Occidentalismo es el enlazamiento entre el elemento subjetivo que acompaña esta
difusión (la percepción que se tiene, los valores que se proponen, los interrogantes
que se plantean) y la naturaleza concreta de una acción que no transforma sólo una
realidad dada de estructuras (económicas o políticas), sino también de pueblos, con
sus historias, identidad y conciencia. Occidentalismo es la relación que modifica en el
proceso de globalización, las instituciones dominantes y hegemónicas pero también
las derrotadas y marginadas, la vida y el modo de pensar de quien gobierna y de quien
es gobernado, el sentido de la propia identidad y la idea que se tiene del otro. (Flores,
2002, p. 45)
La mirada a lo acontecido en los finales del siglo XIX y la contemplación
de nuestra contemporaneidad nos muestran de manera sucinta el inmenso trayecto recorrido, las décadas que separan a uno y otro período, así como sugieren
también muchos de los rasgos distintivos de la globalización actual. Hoy es otro
el tipo de organización de la economía, es distinta la expresión que registran los
componentes políticos, las relaciones sociales se han parcialmente desterritorializado y se atomizó el centro organizador de la mundialidad. En el siglo XIX se
imponía la homogeneidad y por ello los principales referentes de acción sólo podían ser internacionales y universalistas. La globalización decimonónica actuaba
además como una gran macroestructura, era una serie de compenetraciones que
entrelazaban grandes conjuntos económicos, sociales y políticos. Mientras en el
plano de la economía promocionaba la intensificación de flujos, factores, y la
ecualización de precios y salarios a través de las fronteras, en el campo político
de las relaciones internacionales su aspecto más visible fue la presión ejercida en
favor de la universalización del Estado-nación como órgano exclusivo de representación. Es decir, mientras que en el primer campo la globalización actuaba
en el sentido de una mayor integración, en el segundo la nivelación interestatal
recababa en un potenciamiento de las diferencias.

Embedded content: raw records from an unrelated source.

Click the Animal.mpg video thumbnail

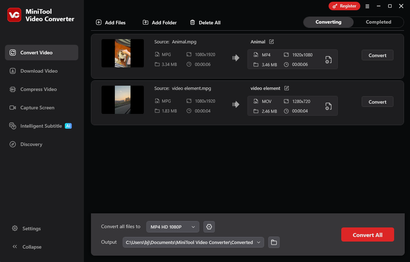tap(122, 53)
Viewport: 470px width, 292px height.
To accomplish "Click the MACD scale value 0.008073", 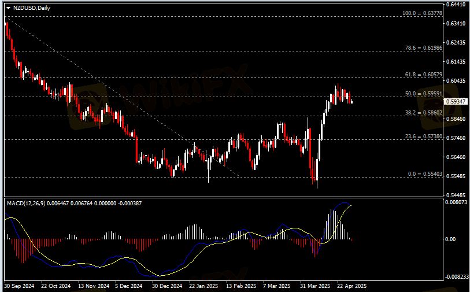I will tap(456, 203).
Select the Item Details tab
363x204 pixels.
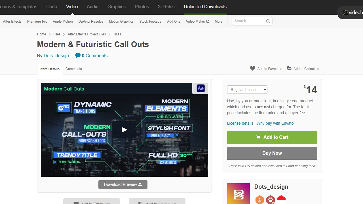click(50, 69)
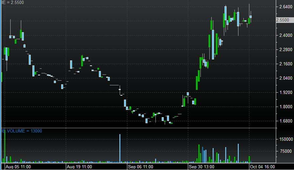Click the 1.6800 price axis label
Screen dimensions: 294x170
284,121
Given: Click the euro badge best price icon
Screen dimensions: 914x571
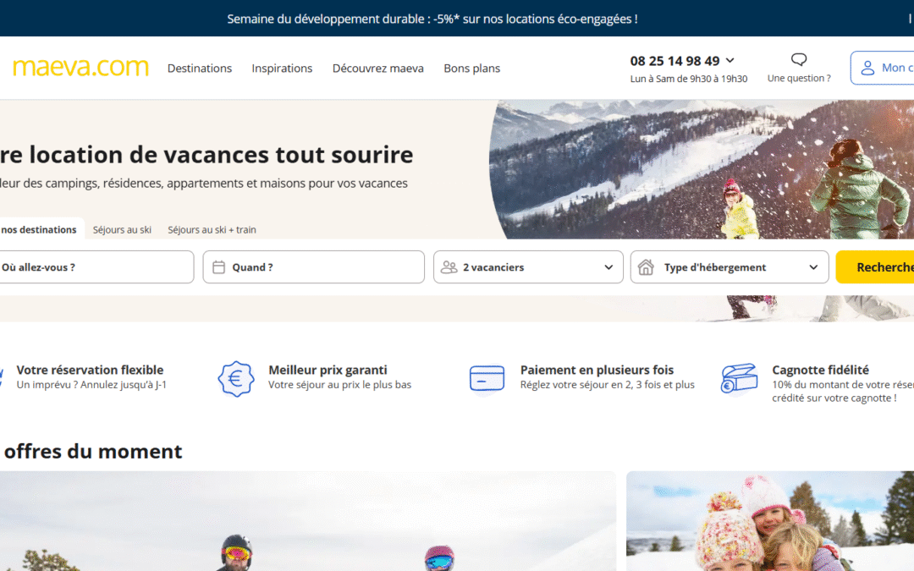Looking at the screenshot, I should pyautogui.click(x=236, y=378).
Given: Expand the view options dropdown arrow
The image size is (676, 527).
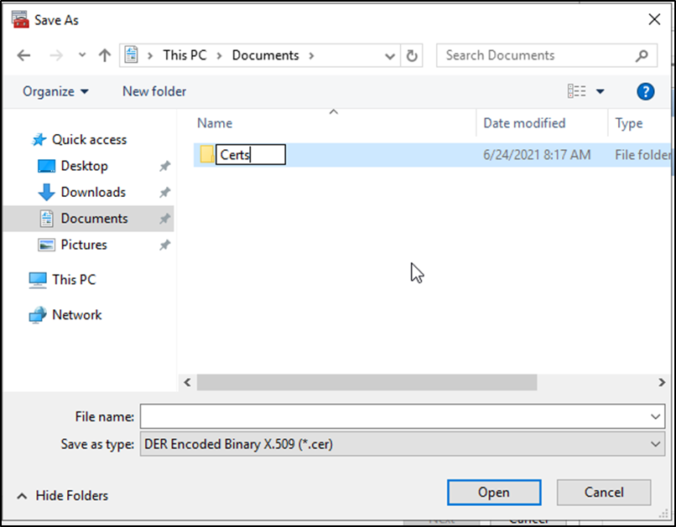Looking at the screenshot, I should coord(601,91).
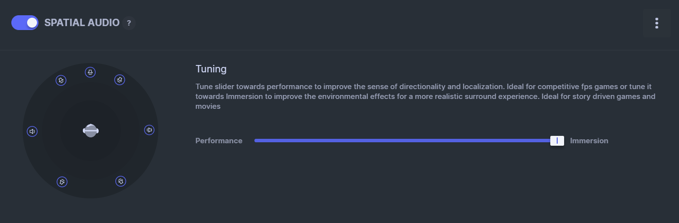Click the side left speaker icon
The width and height of the screenshot is (679, 223).
(32, 131)
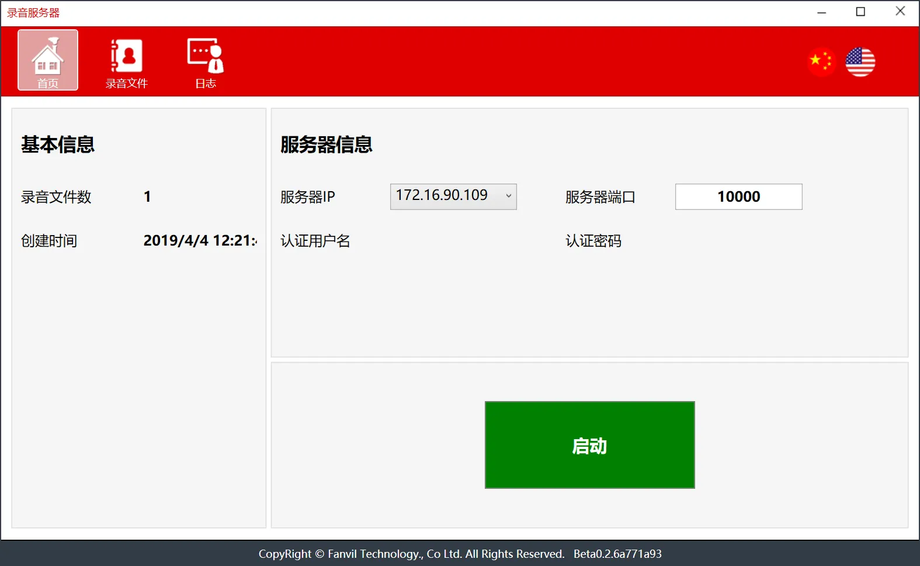Switch to English using the US flag
Screen dimensions: 920x566
coord(860,62)
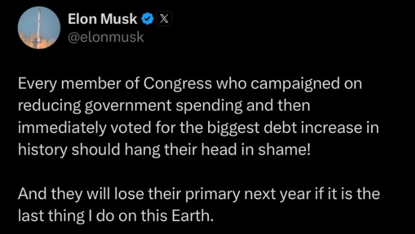Click the line starting 'immediately voted for'

tap(198, 128)
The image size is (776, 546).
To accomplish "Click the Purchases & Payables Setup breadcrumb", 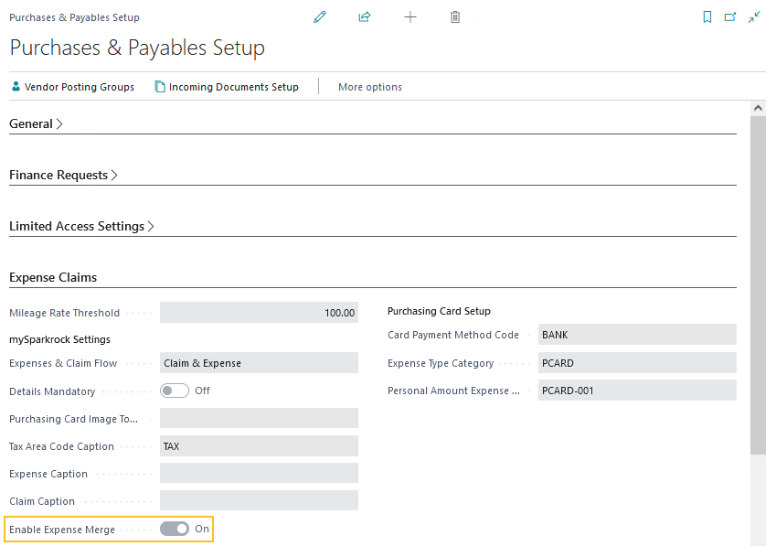I will [x=74, y=16].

Esta disimilitud obedece en alto grado al hecho de que mientras que en el
plano económico la adaptación a las nuevas necesidades globalizadoras se produjo a través de la conjunción de elementos sincrónicos con otros diacrónicos, tal
como pudimos demostrar en el caso de las naciones más desarrolladas, en el cam-
Conclusión
133
po de lo político internacional las potencias procuraron construir una estructura
sincrónica que ajustara todo los tipos de experiencia a esos mismos parámetros,
desconociendo la vitalidad de los elementos diacrónicos que tenían que participar
en su puesta en escena. No fue extraño, por tanto, que esta presión fuera resistida
con la aparición temprana de movimientos de liberación nacional.

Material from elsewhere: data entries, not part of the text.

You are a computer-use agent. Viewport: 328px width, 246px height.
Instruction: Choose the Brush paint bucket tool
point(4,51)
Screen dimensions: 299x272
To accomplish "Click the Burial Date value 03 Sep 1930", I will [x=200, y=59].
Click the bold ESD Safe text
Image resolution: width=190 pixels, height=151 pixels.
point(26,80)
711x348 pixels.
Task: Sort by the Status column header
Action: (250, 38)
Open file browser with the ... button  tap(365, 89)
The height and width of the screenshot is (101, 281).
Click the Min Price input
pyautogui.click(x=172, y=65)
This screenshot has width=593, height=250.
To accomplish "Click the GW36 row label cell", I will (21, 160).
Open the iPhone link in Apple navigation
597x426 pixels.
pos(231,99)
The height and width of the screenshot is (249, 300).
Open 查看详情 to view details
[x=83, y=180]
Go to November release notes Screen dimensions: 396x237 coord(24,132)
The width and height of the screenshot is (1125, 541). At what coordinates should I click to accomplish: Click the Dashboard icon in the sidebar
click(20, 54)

Este caso demuestra que no obstante el hecho de que hablemos de globalización en singular, sus manifestaciones son plurales, otro motivo adicional de por
qué no se puede alcanzar un mínimo común denominador sobre su naturaleza. A
diferencia de ese ayer, hoy por hoy, se ha afirmado la diferencia de lo local, y por
ello, los nuevos elementos que convocan no pueden ser universalistas, sino que
deben buscarse dentro de los ideales cosmopolitas. La globalización también dejó
de ser un fenómeno abarcador para redimensionarse en la localidad e incluso en la
cotidianidad, porque muchas de sus expresiones se realizan en clave local.